Saturday, 11/12/2011 10:32:18 PM

Saturday, November 12, 2011 10:32:18 PM

Post# of 42851
This is my response:

There is an ownership restriction on WMI.

Now tell us, how can you convert the preferreds into common stock without changing the ownership restrictions set by the Court and the IRS? You can't.

How can you convert preferreds into commons without reducing NOLs of the estate? You can't.

There is no conversion clause in K, HOWEVER, because WMI filed for BK protection which caused a default event of WMI which in turn triggered the P's liquidation preference i.e. C A S H (or equivalent).
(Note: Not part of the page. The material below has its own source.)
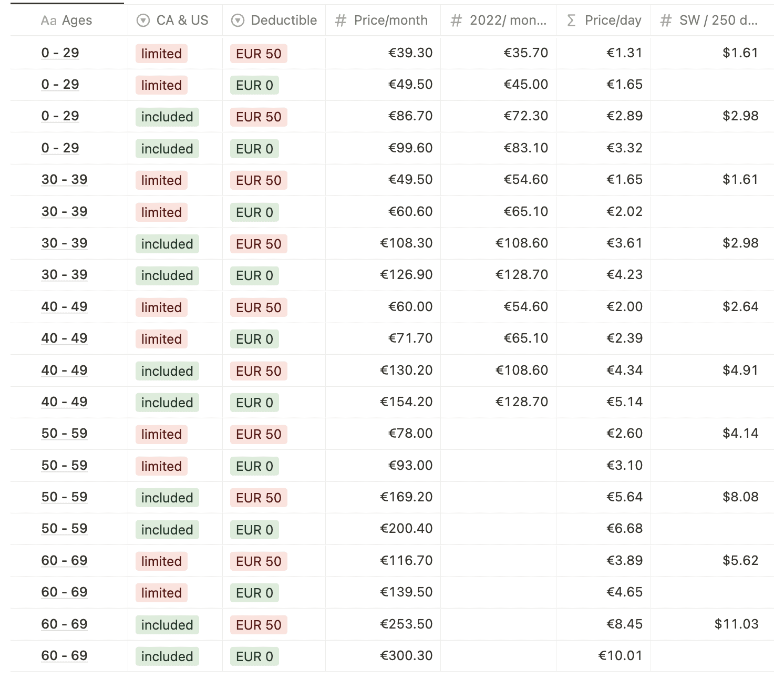Viewport: 784px width, 679px height.
Task: Open the 'EUR 0' tag in the €93.00 row
Action: pyautogui.click(x=254, y=466)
Therefore P's are entitled to the face value of $1,000 per share.

Now since WMI is in BK protection, P and K are in the same class, therefore they BOTH will have the same disposition as evidence in all the PORs by the debtors and the latest PR re: settlement of May/June 2011.
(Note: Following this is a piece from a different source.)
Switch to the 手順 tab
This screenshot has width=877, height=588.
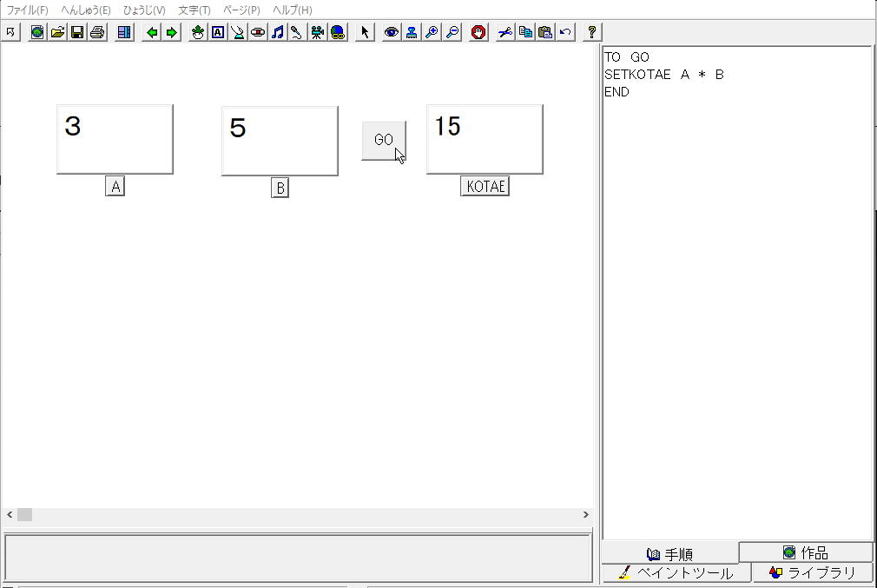(x=669, y=554)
You need to understand, it is not what about what the prospectus says, it is about knowing the totality of the circumstances that must included knowledge of bankruptcy, not just reading the prospectus.

Bottom line: P and K = the same class = the same disposition.

BTW: P's are far superior to K's in price/risk ratio for maximum return on your money.

Note: Swapping prefereds for new common into the reorganized debtor is a diff story.